» **Exercise prompt**
Please set out each line below exactly as it stands, without the images.

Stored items
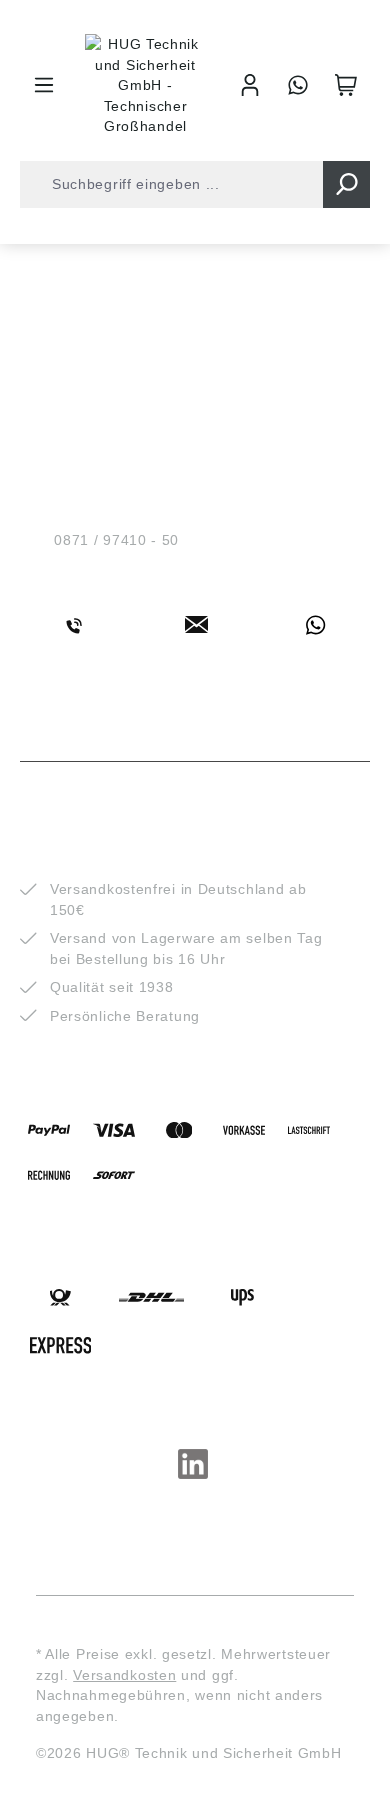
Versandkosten (124, 1675)
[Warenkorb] (346, 85)
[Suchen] (346, 184)
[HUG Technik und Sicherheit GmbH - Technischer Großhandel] (145, 85)
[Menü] (44, 85)
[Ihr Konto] (250, 85)
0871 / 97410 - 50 (116, 540)
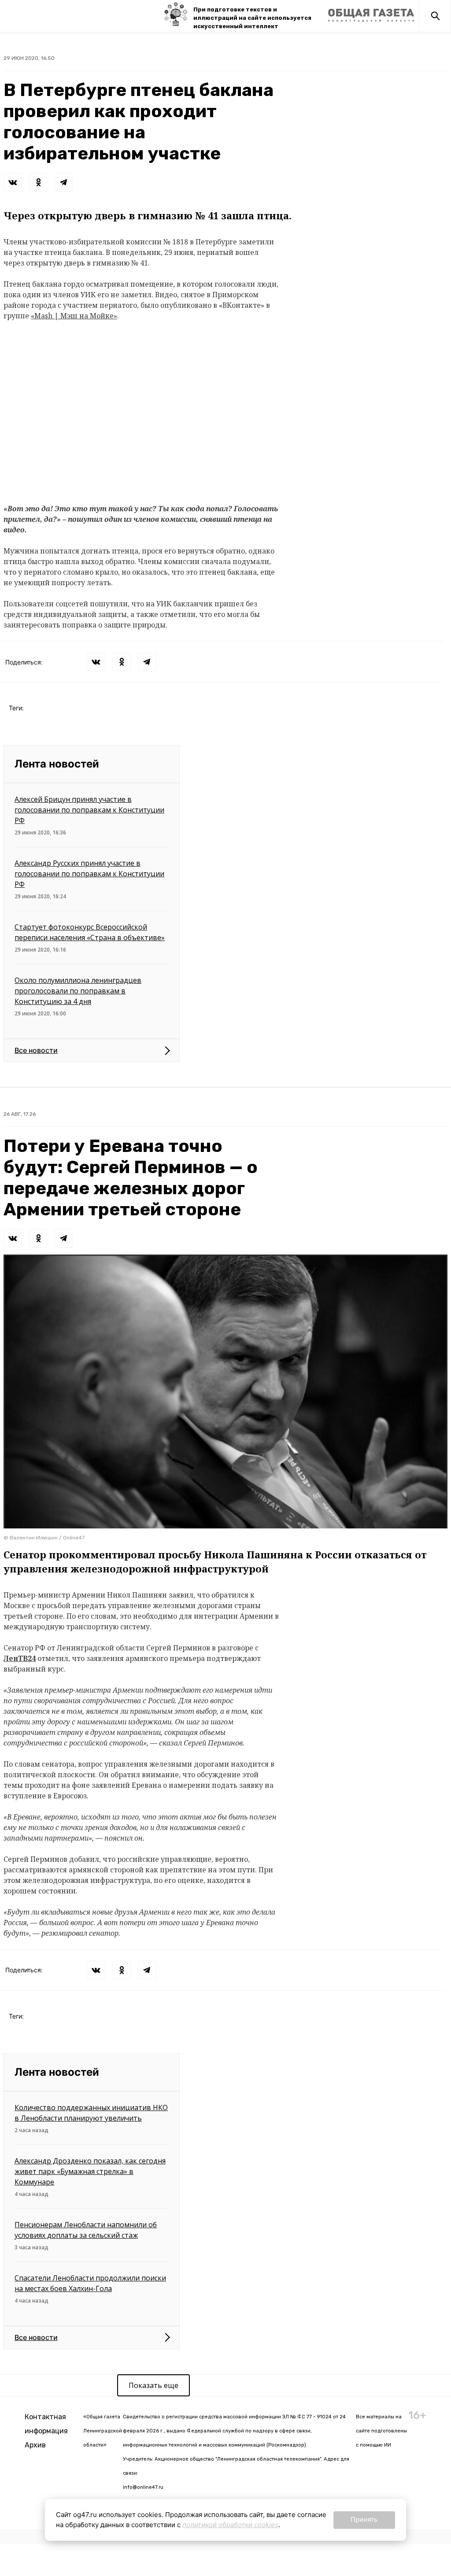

» **Response area**
Versandkosten (124, 1675)
[Warenkorb] (346, 85)
[Suchen] (346, 184)
[HUG Technik und Sicherheit GmbH - Technischer Großhandel] (145, 85)
[Menü] (44, 85)
[Ihr Konto] (250, 85)
0871 / 97410 - 50 (116, 540)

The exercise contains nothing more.